***** RECORDED DATA
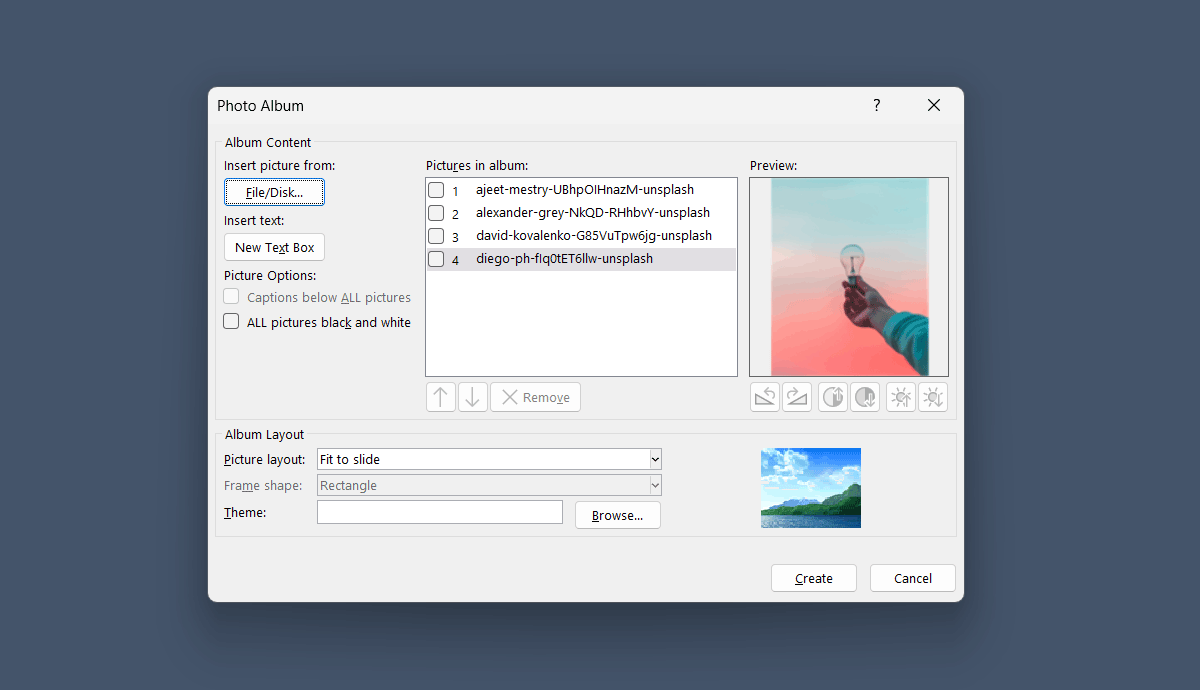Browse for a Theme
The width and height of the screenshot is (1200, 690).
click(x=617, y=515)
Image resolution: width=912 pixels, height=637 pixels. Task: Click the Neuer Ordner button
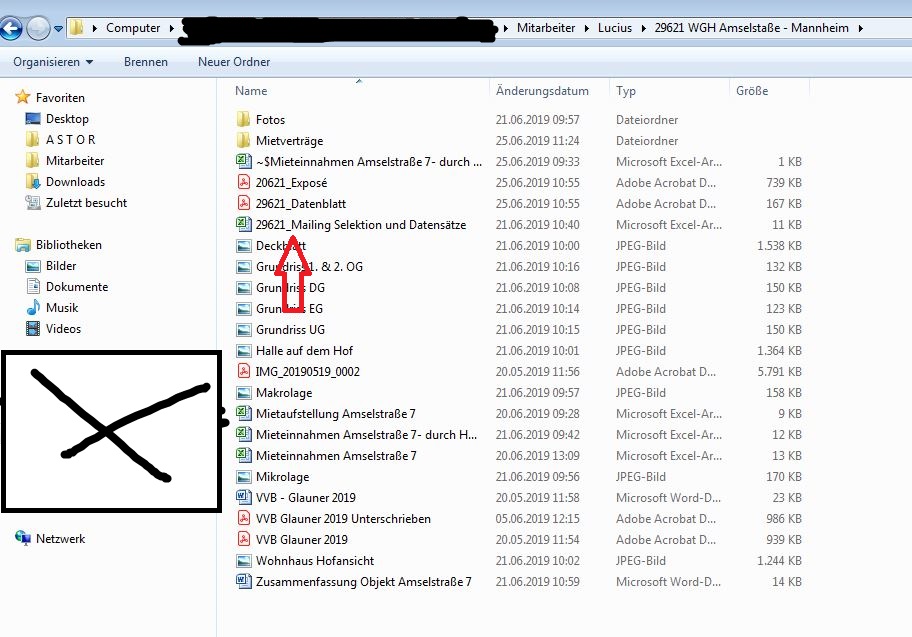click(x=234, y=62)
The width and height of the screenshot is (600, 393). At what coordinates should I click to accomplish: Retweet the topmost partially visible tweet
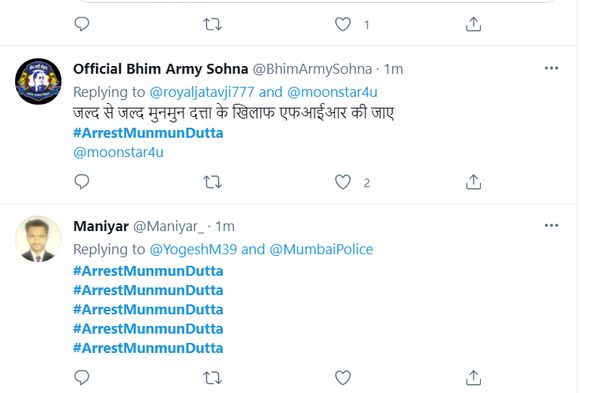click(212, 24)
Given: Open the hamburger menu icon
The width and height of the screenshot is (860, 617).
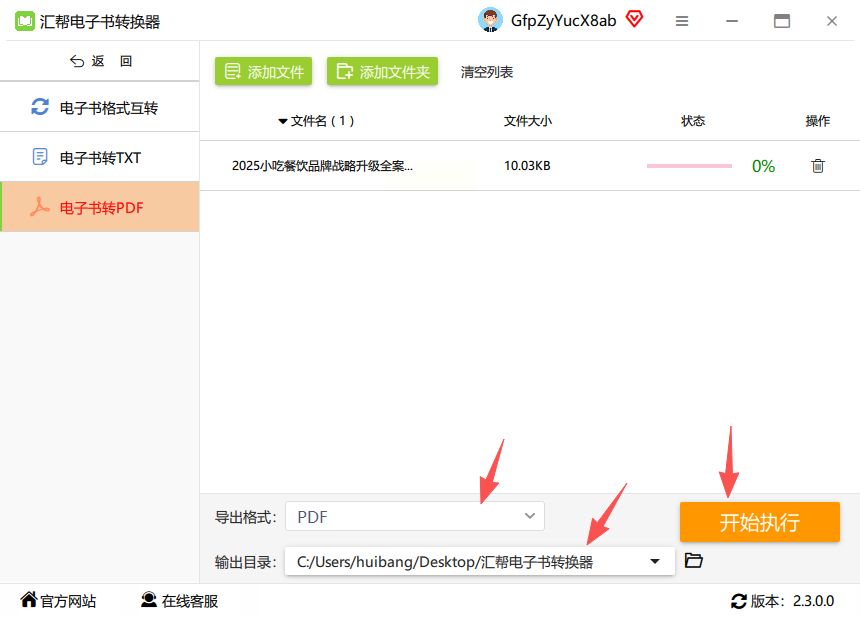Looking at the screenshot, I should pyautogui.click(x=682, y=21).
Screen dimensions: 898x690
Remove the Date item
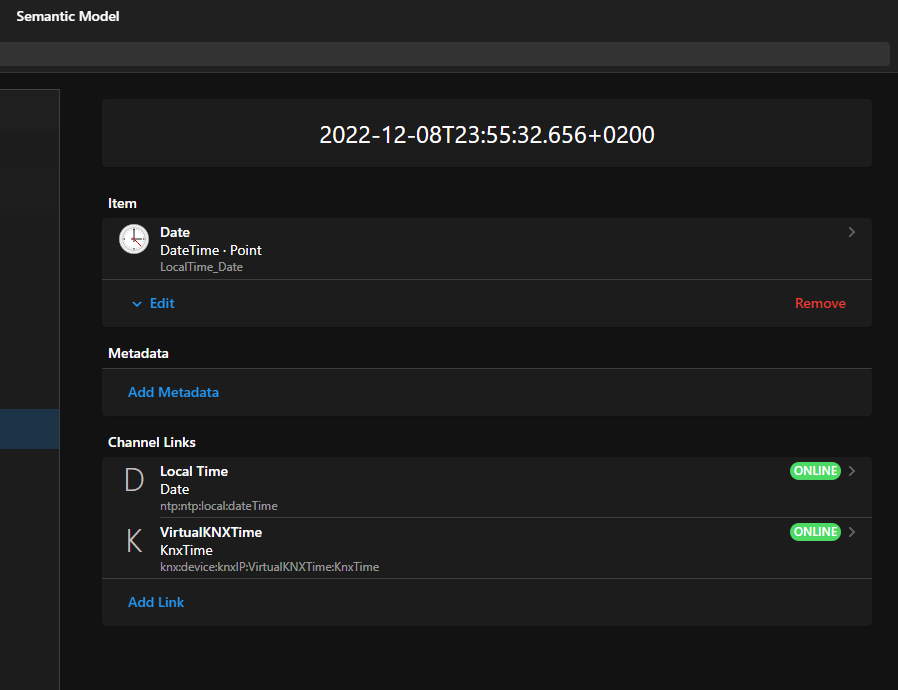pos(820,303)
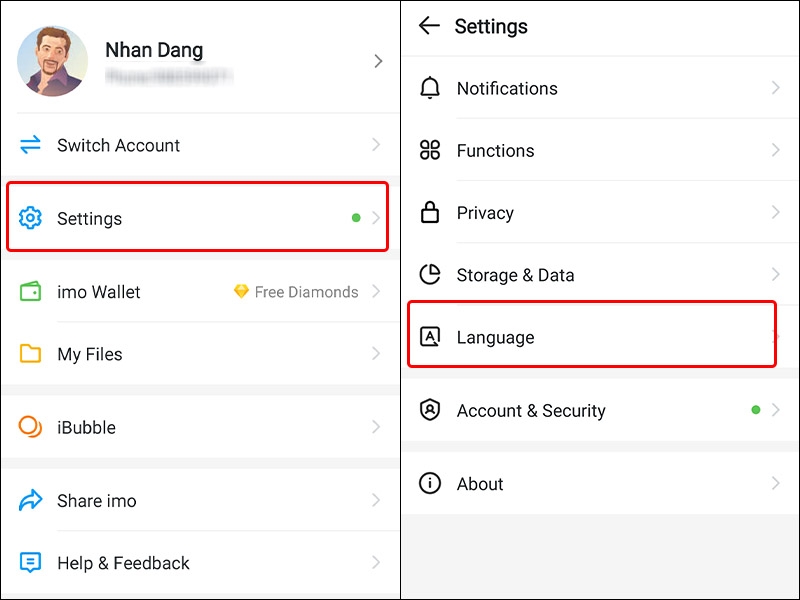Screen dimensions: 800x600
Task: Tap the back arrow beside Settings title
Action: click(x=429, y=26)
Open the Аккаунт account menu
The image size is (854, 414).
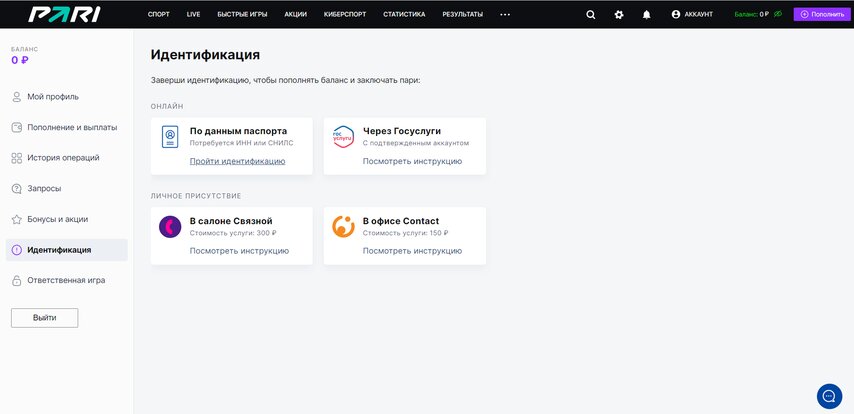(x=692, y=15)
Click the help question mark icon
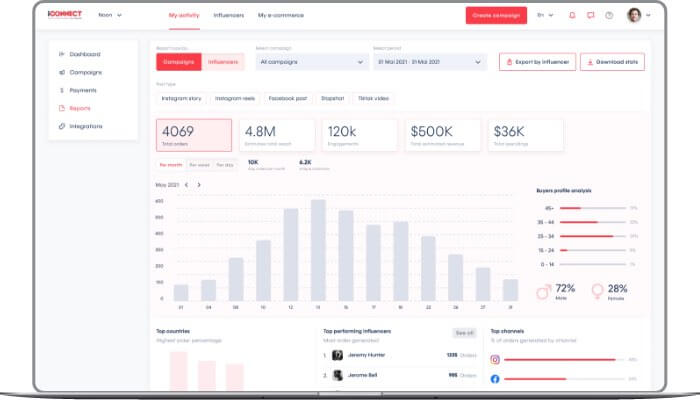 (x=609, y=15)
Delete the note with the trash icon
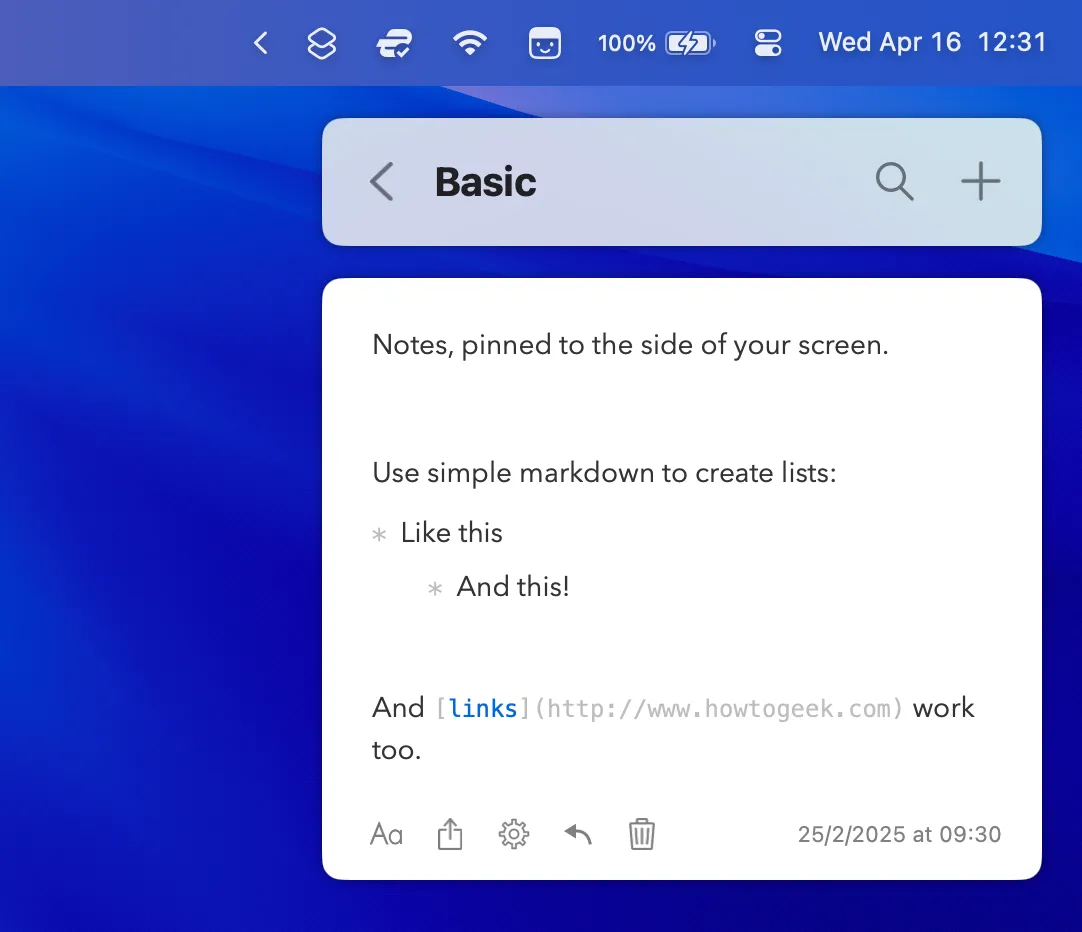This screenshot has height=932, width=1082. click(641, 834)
**********
EXERCISE TASK:
Transcribe every row above verbatim, omitting the pictures.

EXPECTED OUTPUT:
Browse for a Theme
The width and height of the screenshot is (1200, 690).
click(x=617, y=515)
Image resolution: width=912 pixels, height=637 pixels. Task: Click the Neuer Ordner button
click(x=234, y=62)
The width and height of the screenshot is (600, 393). At what coordinates should I click to accomplish: Retweet the topmost partially visible tweet
click(212, 24)
Given: Open the hamburger menu icon
The width and height of the screenshot is (860, 617).
Looking at the screenshot, I should pyautogui.click(x=682, y=21).
Screen dimensions: 898x690
Remove the Date item
pos(820,303)
Screen dimensions: 800x600
Task: Tap the back arrow beside Settings title
Action: click(x=429, y=26)
Open the Аккаунт account menu
The image size is (854, 414).
(x=692, y=15)
Click the help question mark icon
 (x=609, y=15)
Delete the note with the trash icon
This screenshot has height=932, width=1082. click(641, 834)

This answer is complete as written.